日本で美容のHIFUが始まる前の年度から調べてみましたが、美顔・痩身に使用されるHIFUハイフで医療器として認められている機械は日本に一台もありませんでした。
美容用(美顔・痩身)の医療器HIFUは存在しません
医療用承認されているはの治療用HIFU
●平成21年に子宮筋腫の治療用として集束超音波機器が医療承認を受けていました。
●平成26年に骨転移腫瘍(がん)の治療についてHIFUが医療承認されたようですが、平成30年に他の治療法が主流となり、削除となっています。
●2016年(平成28年)に、原因のわからないふるえやパーキンソン病などの治療のためのHIFU(集束超音波)機器が医療器として承認されていました。
上記の治療に使用される集束超音波(HIFU)医療器は見つかったのですが、
美容に使われるHIFU(ハイフ)機は、アメリカのFDA※でリフトアップの効能を承認されているウルセラも日本では医療承認を受けていないようです。
※(FDAとは【アメリカ食品医薬品局】日本の厚生労働省にあたる公的機関)
厚生労働省が認可をしていなければ日本では医療器ではないということです。
当院で導入しているウルトラフォーマーⅢも、その他クリニックで使用されているハイフHIFU機器も、
原産国では医療機器とされているとしても、日本では医療機器として認可されていない未承認医療機器
(つまりただの美容器としてのカテゴリー)で、現行の法制度では使用に際して免許・資格の有無を問わないのす。
ただ、やはりそうはいっても、どの施術であってもリスクはありますので、解剖学(筋学・骨学・神経学)や生理学などの専門知識をもつ監督者がいる施設での受療が望ましいと考えられます。
医療用HIFUハイフについて
日本で美顔や痩身などの美容目的で使用されるHIFUハイフ機器について、
『そのHIFUハイフは医療器ですか?』と様々な施設へ質問しても、日本国内で医療承認番号を受けている機械は1台もないので、すべて『医療器ではない』という答えになるはずです。
※医療用のHIFUハイフで美容施術を受けたくても、美容用の医療機器ハイフは日本に存在しないのです。
Q1、『医療用HIFUハイフなのかどうか』『医療用HIFUハイフの方が効果は高いのか』
その部分については、美容用の医療器HIFUは日本に存在しないので、医療器なのか美容器なのか、こだわる必要はないと思います。すべて医療器ではありません。
当院に導入しているレーザー治療器
当院の超音波診断装置(医療用エコー)
EMSおよびパルス治療器
もし、こだわるとするならば、海外製で、原産国で医療器であるかどうかということになりますが、これは一般の方が確実な裏付けを取ることは難しいと思いますので
こだわっても仕方ないことです。
Q2,『エステで使用する美容器のHIFUハイフは出力が弱く、効果が低い?』
この件に関してですが、平成29年の3月ごろでしょうか、HIFUハイフによる顔の火傷が報告されていました。

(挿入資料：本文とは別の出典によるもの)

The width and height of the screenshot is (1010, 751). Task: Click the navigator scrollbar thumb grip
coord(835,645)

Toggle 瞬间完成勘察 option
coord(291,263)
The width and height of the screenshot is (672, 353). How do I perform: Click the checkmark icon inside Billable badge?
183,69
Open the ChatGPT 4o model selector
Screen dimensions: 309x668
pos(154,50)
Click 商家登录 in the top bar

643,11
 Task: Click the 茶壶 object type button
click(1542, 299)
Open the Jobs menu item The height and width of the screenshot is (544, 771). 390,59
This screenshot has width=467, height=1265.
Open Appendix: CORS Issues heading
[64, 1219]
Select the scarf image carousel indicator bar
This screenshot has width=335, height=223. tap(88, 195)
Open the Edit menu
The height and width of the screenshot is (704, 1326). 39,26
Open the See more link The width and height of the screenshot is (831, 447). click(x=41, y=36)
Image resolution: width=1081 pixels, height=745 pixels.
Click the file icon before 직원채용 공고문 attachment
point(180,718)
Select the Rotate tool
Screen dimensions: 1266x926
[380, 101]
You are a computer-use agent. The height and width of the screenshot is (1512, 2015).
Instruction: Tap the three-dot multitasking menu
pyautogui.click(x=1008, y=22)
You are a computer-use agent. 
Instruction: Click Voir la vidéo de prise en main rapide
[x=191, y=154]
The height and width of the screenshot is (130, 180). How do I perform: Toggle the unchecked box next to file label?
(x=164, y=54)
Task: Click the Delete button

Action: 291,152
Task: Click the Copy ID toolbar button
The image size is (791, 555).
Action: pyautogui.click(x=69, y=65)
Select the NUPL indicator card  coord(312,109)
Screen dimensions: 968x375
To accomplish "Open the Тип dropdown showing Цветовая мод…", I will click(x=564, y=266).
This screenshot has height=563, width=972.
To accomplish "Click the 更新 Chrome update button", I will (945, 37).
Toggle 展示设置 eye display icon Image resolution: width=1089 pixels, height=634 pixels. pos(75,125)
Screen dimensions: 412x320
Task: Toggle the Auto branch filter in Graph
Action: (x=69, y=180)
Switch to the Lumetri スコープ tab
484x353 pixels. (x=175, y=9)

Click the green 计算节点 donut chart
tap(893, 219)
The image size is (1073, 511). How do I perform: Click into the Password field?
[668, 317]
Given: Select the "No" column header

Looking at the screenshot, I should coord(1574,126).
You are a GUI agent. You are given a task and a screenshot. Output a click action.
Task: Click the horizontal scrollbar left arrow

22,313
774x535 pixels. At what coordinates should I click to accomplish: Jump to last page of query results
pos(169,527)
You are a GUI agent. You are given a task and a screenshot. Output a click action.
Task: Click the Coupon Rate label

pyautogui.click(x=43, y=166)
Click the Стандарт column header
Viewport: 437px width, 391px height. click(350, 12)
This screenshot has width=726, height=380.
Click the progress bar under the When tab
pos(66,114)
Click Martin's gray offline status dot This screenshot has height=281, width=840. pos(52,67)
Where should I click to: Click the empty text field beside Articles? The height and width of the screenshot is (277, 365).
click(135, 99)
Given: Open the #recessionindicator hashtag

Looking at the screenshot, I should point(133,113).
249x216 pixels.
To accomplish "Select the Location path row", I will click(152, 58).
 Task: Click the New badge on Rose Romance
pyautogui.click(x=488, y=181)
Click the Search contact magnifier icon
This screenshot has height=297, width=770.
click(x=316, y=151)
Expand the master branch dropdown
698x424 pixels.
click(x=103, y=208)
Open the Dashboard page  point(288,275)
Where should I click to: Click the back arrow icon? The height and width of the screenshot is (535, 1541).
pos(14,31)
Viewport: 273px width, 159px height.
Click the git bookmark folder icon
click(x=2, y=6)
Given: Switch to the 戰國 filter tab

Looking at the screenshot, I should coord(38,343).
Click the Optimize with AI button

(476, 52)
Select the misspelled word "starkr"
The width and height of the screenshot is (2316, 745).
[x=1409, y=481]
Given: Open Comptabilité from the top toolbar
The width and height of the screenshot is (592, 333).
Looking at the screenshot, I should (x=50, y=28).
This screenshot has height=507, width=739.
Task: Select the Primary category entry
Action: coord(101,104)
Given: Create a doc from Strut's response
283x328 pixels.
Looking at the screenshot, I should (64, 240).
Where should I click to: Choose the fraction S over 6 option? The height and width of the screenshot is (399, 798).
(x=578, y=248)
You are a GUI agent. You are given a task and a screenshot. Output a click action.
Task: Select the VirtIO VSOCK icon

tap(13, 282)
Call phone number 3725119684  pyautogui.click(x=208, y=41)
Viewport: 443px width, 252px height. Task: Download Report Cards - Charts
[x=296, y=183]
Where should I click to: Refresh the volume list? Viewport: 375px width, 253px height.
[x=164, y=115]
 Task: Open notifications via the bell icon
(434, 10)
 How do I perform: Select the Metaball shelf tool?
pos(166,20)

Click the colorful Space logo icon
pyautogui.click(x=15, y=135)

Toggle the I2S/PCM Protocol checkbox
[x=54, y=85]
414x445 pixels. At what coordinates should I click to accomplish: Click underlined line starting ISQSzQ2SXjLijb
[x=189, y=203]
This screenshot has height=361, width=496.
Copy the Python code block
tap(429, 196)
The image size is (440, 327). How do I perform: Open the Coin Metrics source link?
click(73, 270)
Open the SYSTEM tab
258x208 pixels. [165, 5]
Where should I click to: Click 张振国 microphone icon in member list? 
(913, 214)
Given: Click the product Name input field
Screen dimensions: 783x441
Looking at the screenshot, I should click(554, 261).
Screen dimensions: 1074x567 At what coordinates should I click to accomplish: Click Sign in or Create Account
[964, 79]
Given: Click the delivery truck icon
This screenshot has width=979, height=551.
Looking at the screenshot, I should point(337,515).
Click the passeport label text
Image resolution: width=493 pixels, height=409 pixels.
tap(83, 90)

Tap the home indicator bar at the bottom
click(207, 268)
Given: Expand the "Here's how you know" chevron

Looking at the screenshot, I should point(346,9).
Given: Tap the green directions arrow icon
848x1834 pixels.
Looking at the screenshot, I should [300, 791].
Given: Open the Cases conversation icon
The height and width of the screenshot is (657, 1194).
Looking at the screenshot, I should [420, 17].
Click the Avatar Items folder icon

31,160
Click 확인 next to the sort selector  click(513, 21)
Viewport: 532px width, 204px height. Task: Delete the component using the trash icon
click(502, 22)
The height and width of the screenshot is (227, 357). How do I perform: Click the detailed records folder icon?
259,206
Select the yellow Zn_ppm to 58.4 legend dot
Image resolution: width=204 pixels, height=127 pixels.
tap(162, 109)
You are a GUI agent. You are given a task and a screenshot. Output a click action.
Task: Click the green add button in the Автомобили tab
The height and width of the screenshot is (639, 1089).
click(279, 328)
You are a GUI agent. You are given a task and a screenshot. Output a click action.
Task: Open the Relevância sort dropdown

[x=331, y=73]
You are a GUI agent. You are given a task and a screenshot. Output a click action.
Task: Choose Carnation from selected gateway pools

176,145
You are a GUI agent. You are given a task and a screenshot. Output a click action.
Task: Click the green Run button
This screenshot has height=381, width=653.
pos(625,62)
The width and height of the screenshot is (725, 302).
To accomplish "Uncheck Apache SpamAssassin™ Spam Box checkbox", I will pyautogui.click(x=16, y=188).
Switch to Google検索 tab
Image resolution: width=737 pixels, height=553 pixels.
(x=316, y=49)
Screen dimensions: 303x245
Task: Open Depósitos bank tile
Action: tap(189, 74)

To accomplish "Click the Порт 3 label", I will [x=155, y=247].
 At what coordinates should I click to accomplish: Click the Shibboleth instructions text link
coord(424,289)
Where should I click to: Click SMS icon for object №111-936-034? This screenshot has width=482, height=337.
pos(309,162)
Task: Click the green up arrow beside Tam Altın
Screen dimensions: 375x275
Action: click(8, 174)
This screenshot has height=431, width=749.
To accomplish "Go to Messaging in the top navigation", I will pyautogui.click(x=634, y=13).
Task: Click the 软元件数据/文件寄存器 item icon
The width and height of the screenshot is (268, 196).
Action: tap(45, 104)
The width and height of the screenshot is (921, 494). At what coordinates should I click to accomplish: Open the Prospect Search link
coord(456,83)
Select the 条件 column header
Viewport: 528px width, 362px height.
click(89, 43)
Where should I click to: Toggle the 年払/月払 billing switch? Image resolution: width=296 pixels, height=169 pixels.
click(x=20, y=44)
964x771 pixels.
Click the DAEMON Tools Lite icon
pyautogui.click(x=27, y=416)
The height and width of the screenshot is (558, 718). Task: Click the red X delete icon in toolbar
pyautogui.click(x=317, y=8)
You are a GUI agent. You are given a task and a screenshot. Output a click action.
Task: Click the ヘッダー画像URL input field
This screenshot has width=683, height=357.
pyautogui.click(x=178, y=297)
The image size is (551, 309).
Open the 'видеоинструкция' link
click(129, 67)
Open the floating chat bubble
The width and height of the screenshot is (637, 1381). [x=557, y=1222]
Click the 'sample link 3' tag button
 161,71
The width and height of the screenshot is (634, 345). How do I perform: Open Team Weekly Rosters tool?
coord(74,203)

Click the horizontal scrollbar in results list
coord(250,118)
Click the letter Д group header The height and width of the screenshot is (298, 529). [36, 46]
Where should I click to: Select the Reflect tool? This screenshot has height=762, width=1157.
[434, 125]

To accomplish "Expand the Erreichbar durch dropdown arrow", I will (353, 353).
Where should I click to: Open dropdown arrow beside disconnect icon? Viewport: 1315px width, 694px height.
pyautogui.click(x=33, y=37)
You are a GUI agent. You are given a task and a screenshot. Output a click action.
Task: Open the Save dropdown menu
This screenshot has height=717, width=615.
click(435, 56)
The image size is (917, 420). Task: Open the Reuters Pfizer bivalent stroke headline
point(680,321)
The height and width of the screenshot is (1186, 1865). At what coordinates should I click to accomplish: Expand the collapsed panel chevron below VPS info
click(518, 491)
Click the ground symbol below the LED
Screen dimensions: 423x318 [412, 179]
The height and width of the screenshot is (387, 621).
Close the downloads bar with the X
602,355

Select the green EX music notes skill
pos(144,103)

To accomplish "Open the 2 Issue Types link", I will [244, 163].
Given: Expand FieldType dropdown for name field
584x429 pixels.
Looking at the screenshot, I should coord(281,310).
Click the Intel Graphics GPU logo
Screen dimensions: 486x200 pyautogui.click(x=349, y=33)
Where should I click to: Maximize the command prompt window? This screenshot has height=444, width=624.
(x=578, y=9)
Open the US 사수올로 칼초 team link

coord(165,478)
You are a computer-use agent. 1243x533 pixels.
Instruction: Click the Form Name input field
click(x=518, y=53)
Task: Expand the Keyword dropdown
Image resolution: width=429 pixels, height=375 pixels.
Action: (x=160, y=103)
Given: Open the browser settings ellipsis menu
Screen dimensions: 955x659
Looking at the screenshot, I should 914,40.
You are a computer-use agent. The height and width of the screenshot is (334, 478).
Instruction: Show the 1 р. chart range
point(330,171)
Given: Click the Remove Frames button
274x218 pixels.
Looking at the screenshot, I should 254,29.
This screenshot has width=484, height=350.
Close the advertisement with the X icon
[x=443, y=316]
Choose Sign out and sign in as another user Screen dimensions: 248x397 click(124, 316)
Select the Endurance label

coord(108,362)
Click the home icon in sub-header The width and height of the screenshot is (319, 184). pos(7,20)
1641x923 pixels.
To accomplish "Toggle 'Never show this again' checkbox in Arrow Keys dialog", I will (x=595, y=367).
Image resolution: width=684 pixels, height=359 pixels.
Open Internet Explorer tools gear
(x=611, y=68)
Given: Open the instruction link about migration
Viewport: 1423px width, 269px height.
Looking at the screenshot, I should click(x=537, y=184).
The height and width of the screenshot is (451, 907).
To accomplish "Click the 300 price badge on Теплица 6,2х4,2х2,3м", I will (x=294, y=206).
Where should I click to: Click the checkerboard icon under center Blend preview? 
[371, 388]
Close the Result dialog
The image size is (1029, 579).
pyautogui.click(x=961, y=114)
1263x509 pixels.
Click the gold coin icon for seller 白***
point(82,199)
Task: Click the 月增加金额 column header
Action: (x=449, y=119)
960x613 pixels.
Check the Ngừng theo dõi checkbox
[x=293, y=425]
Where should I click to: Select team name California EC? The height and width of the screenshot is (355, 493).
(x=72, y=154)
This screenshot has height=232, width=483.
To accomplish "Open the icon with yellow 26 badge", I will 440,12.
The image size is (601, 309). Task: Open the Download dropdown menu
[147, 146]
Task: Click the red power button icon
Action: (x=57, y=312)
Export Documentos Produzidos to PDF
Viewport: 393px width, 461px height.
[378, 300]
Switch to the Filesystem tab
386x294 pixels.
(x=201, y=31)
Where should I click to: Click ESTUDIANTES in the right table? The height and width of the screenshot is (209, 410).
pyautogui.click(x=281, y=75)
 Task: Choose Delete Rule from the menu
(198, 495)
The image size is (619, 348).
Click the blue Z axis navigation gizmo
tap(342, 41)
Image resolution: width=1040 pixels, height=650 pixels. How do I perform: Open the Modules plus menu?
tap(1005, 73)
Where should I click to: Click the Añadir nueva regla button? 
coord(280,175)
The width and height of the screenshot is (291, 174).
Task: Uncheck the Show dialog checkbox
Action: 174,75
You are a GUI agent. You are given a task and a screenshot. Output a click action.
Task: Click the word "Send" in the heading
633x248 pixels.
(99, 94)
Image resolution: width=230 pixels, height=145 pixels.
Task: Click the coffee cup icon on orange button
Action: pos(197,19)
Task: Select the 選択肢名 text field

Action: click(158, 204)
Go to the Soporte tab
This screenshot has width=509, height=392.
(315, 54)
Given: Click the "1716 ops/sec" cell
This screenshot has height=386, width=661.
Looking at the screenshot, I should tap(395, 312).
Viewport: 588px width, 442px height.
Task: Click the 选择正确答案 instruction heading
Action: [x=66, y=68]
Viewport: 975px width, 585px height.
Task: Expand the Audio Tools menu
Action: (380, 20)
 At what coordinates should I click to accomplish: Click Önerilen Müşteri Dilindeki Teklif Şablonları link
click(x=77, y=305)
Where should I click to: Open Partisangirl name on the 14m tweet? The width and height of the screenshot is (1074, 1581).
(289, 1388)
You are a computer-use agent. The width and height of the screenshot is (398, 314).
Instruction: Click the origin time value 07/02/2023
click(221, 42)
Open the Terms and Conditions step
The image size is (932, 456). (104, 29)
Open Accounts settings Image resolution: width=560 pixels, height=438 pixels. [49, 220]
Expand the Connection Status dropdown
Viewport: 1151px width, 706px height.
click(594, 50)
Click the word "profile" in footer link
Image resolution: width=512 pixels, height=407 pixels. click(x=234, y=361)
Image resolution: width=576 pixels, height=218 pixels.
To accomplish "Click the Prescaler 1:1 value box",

エステで使う美容器のHIFUハイフが弱いのであれば、火傷さえ起こらないはずです。
でも、実際はエステで使用するHIFUハイフも、火傷をするくらいの出力が出るようです。
エステのHIFU(ハイフ)の出力が弱いとは思いません。実際に火傷が発生しているので、美容器のHIFU(ハイフ)でも、『解剖学的知識があって、正しい使い方をすれば』、ある程度の効果はあると思います。
適度な量を使えば薬になるものも、過剰になると毒になるのと同じで、適切に使う(適切な出力で受ける)ことが重要です。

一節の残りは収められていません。